15) Será que a intenção era apenas a de anunciar um determinado número de vagas, simular que ficaram por ocupar quase metade, poupando no orçamento da pior maneira? Se assim é, trata-se de um sintoma preocupante de quem finge que reforma o Estado, mas não altera nada de essencial, recorrendo a truques de comunicação que julga eternamente eficazes. Assim é relativamente fácil o milagre de haver mais funcionários públicos com menos despesa: tendo muitos, mas desqualificando-os e desvalorizando-os socialmente. Por esta via, nem menos Estado, nem melhor Estado. Quem actua desse modo será o último a atirar aos outros a crítica dos cortes cegos na Administração Pública.
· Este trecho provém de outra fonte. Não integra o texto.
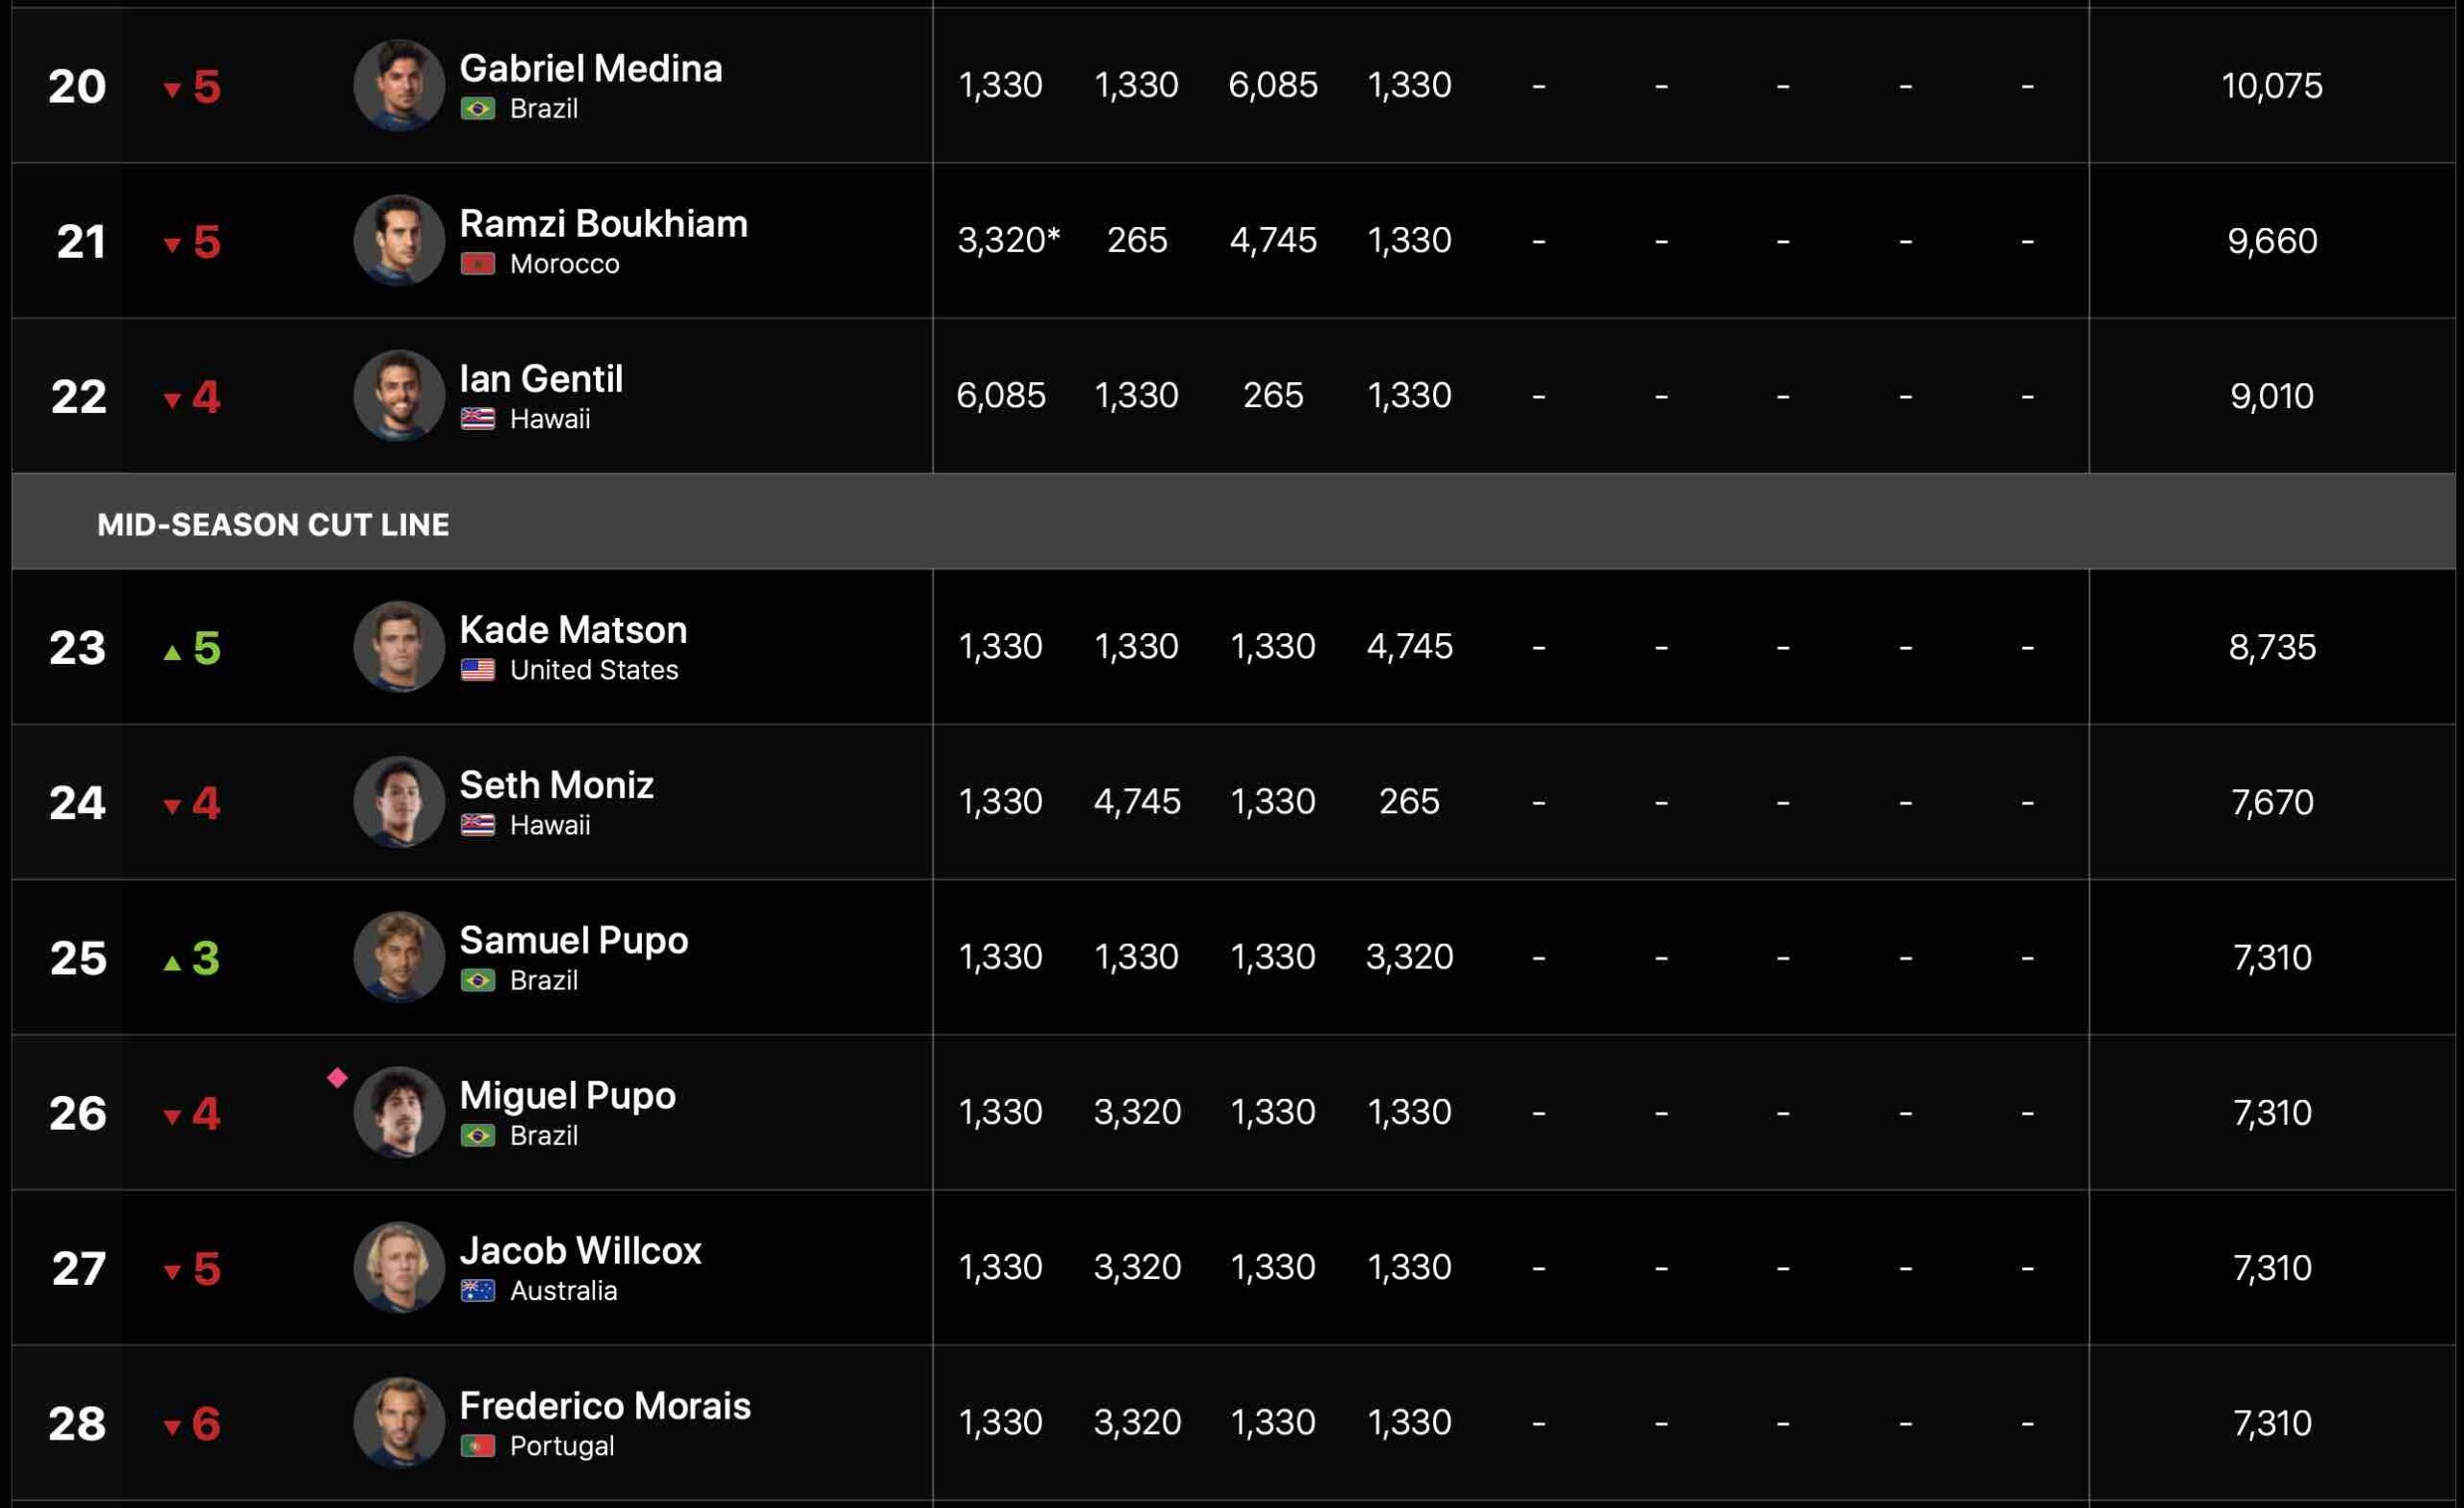Click Ramzi Boukhiam's 3,320* event result
The height and width of the screenshot is (1508, 2464).
tap(1007, 241)
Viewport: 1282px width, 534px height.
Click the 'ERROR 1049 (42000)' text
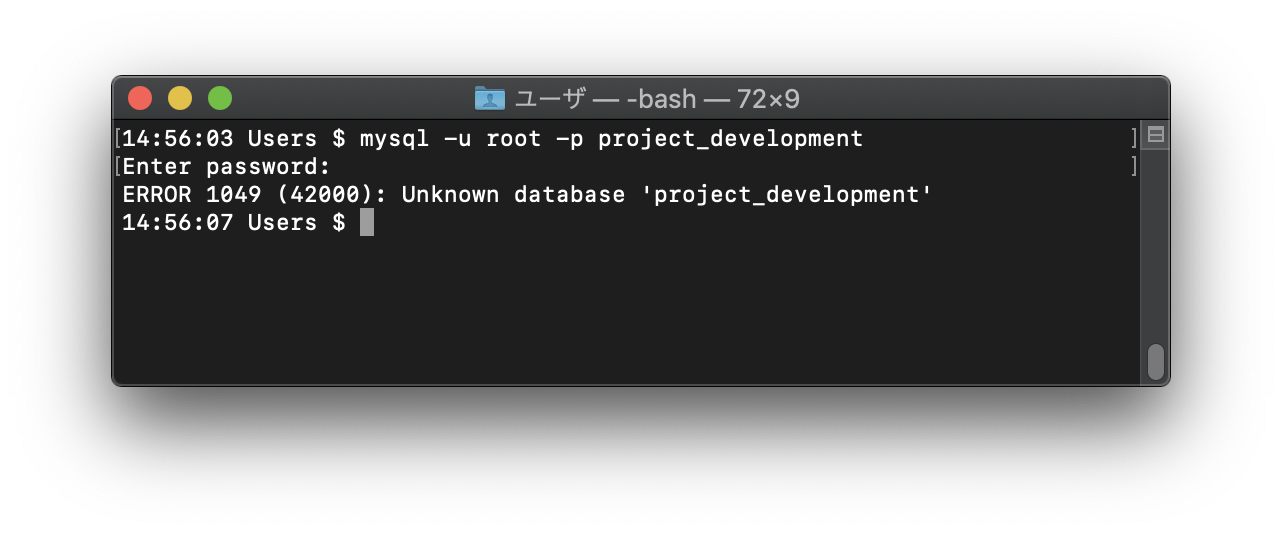click(x=255, y=194)
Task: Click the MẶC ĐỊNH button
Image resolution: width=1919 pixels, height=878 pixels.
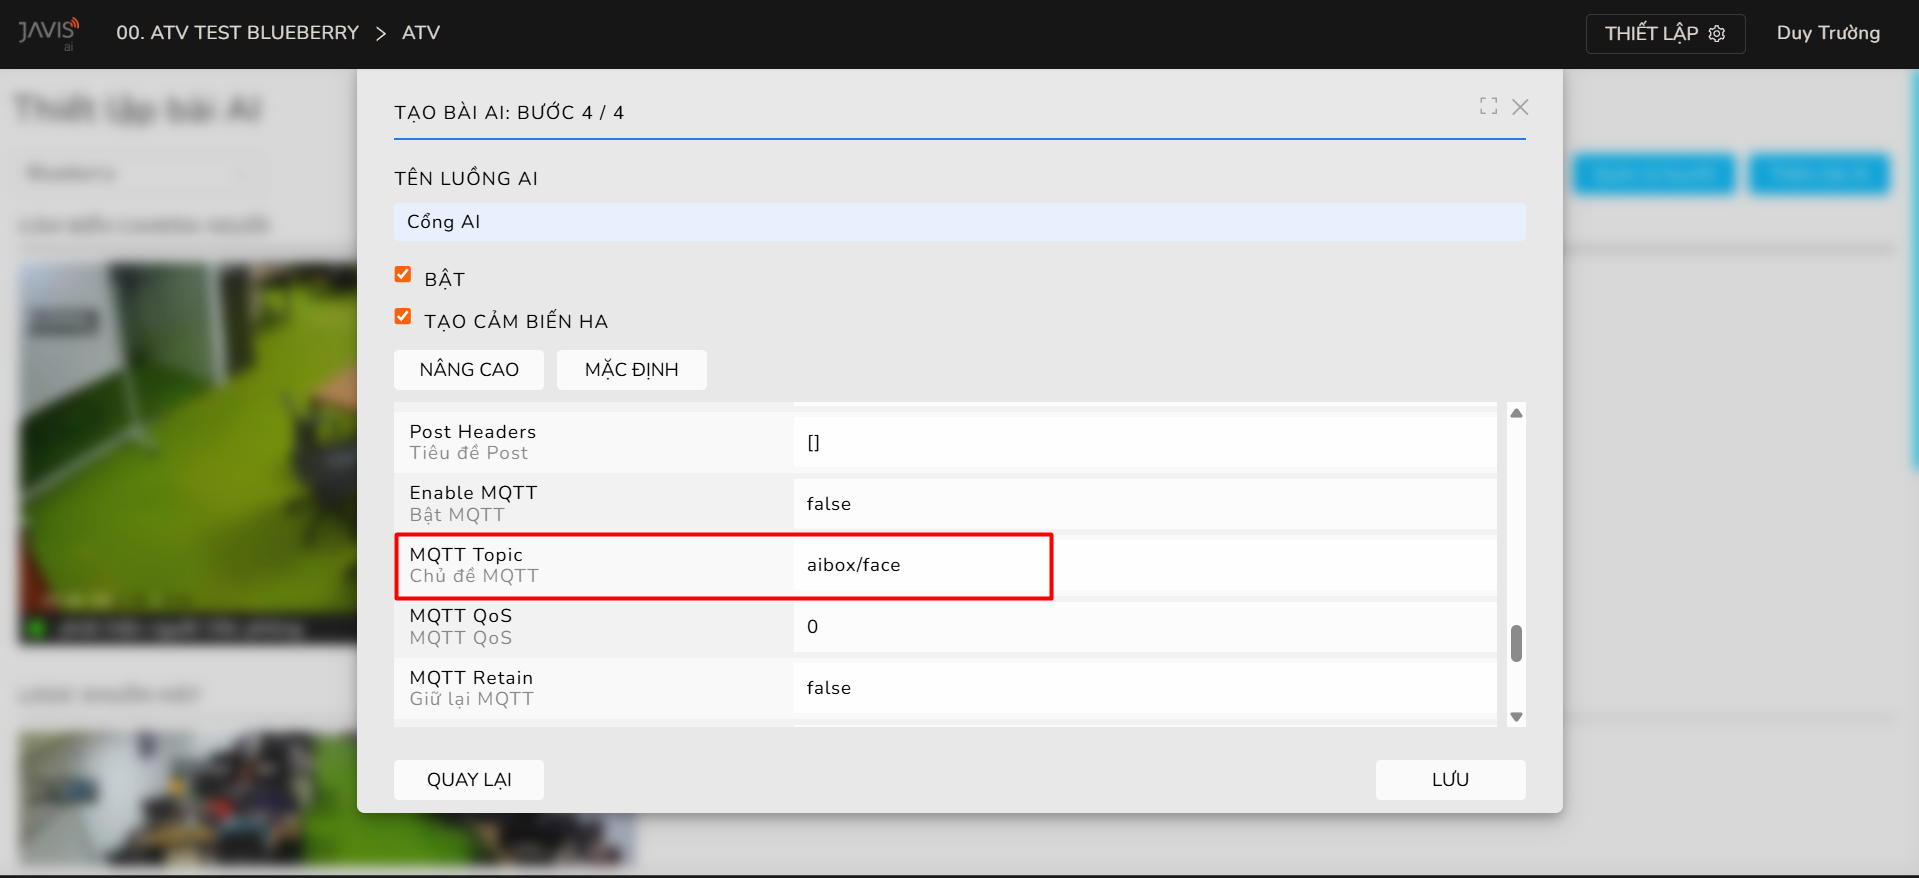Action: point(631,370)

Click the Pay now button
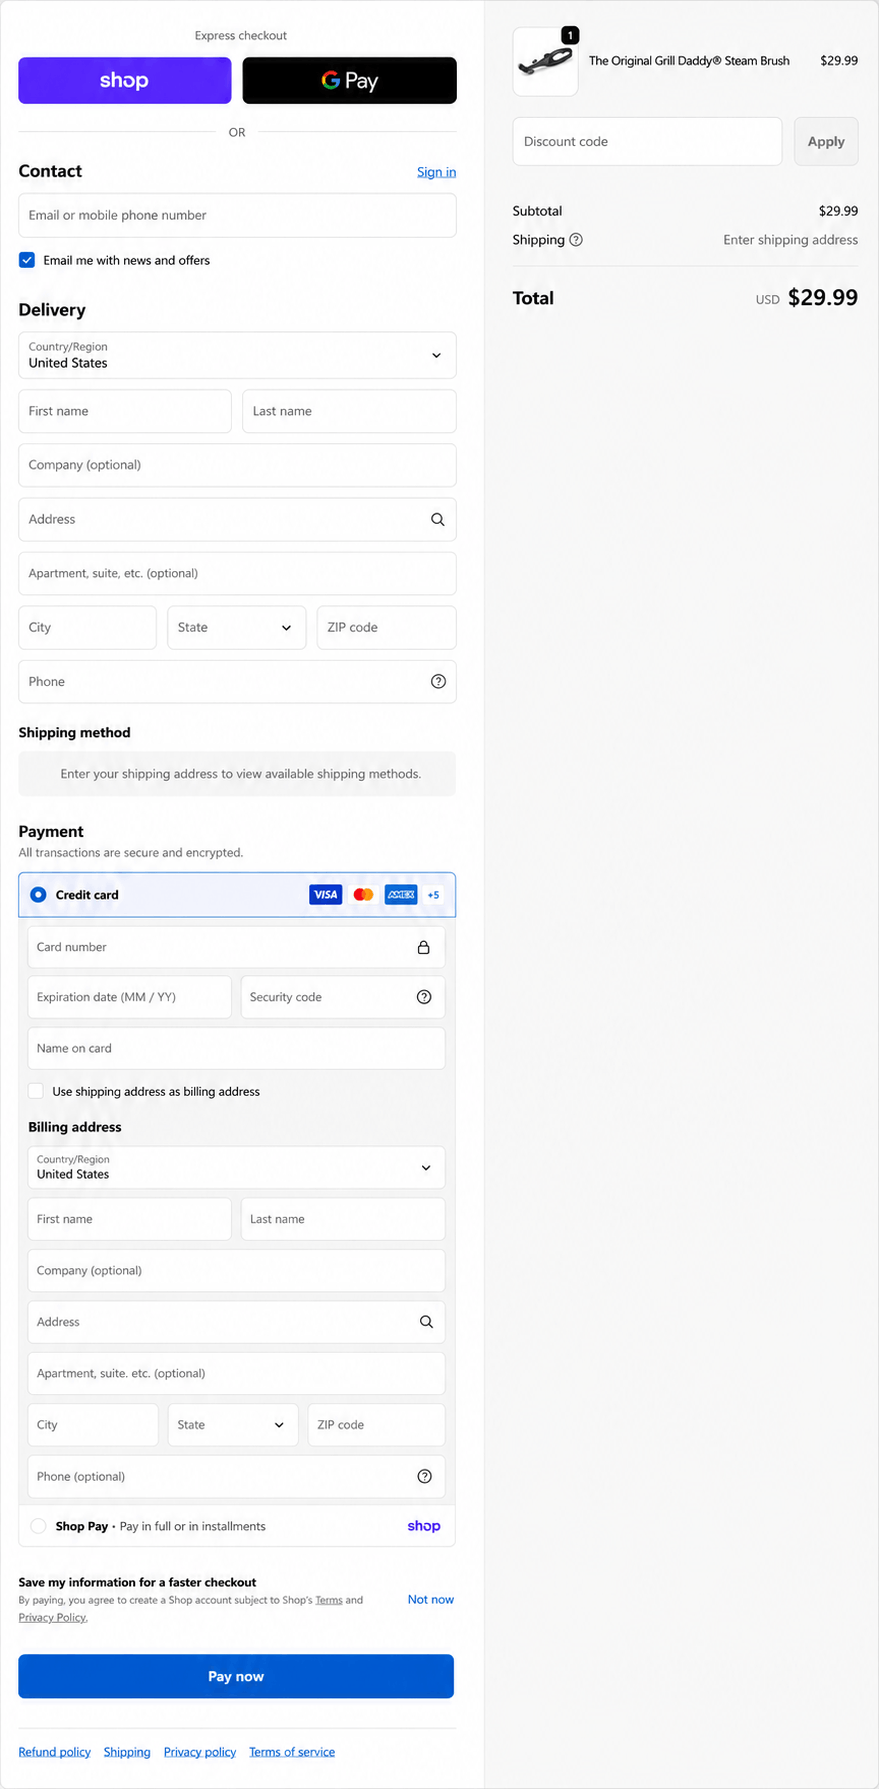click(x=236, y=1676)
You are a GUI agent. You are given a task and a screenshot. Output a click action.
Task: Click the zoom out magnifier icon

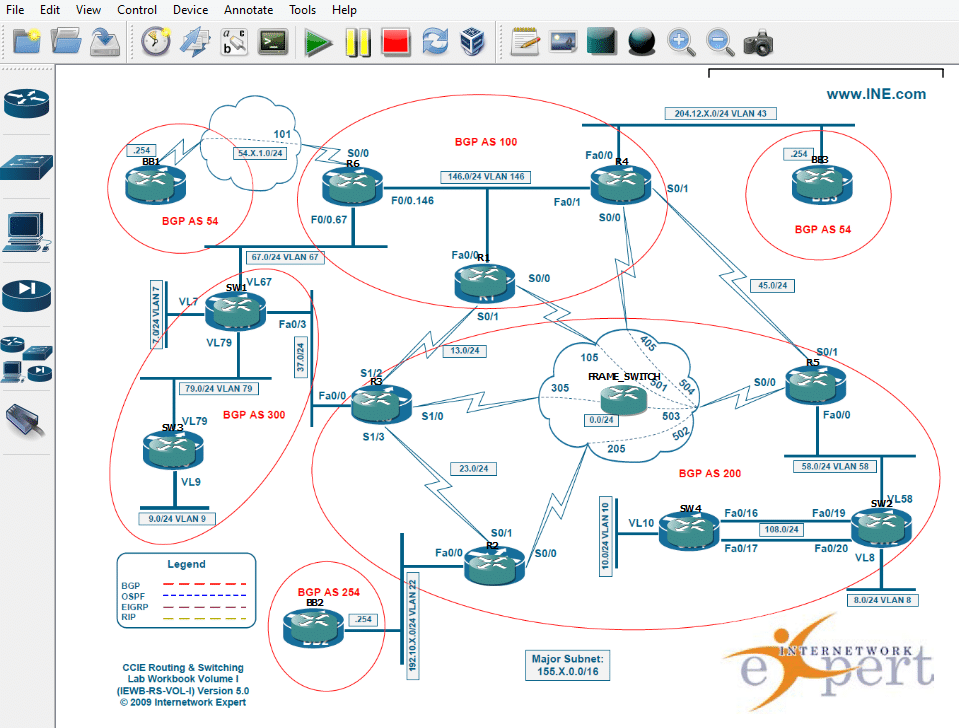tap(719, 42)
16) Note-se que a relação entre o número total de candidaturas (326) e o número máximo de vagas disponíveis (130) não constituía embaraço que justificasse um tão radical «aperto de critérios». O número de candidatos é, aliás, sintoma já de si preocupante do fraco investimento autónomo do corpo docente na sua qualificação, num grupo profissional que ascenderá a mais de 150 mil, salvo erro. Isso não parece preocupação na agenda política da Secretaria de Estado da Educação. Uma parte das candidaturas para 2006-2007, como obteve classificação inferior a 13,5 valores, ficava automaticamente excluída, como tem acontecido noutros anos. Tudo isso facilitava a tomada de decisões justas para os professores, pois permitia praticamente contemplar todos aqueles que apresentaram projectos de candidatura de nível «Bom». O problema de fundo parece ser a persistente, e já doentia, preocupação de achincalhar os professores.
17) Recorde-se que, num passado recente, o PSD, nomeadamente o seu ex-Ministro da Educação, David Justino, foi duramente criticado por questões relacionadas também com um concurso de professores. O ex-Ministro e o PSD foram democraticamente penalizados por isso. Mas a verdade é que, nessa altura, trataram-se de erros essencialmente técnicos da responsabilidade de uma entidade exterior ao ME. O próprio ME na altura fez o que estava ao seu alcance para corrigir os problemas e, com todas as dificuldades, introduziu melhorias de grande amplitude no concurso de professores, situação da qual resultaram claras melhorias administrativas de longo prazo. No caso da concessão de licenças sabáticas para o próximo ano lectivo de 2006-2007 tudo se passou no interior dos próprios Serviços do ME, envolvendo apenas e sobretudo cargos de natureza política ou directamente associados a ela, e num concurso, pelo número de candidatos e pelo que implicava, muitíssimo mais simples do que o concurso de professores para provimento dos lugares de docência nas escolas. Estamos a falar de uma diferença de pouco mais de 300 candidatos contra mais de 100.000.
18) Com todos estes erros no concurso para atribuição de licenças sabáticas para o ano lectivo de 2006-2007, o ME optou pelo salto tecnológico: a interposição de recurso hierárquico à Ministra da Educação pelos professores que se sintam lesados nos seus direitos pelas decisões do Secretário de Estado da Educação e da DGRHE é apenas por via electrónica (o que é de aplaudir), até ao dia 28 de Agosto, mas com um limite máximo de 5.600 caracteres e sem possibilidade de se recorrer a meios de contestação hierárquica não judiciais alternativos. Será que os responsáveis do ME se inteiraram da legalidade de mais essa decisão?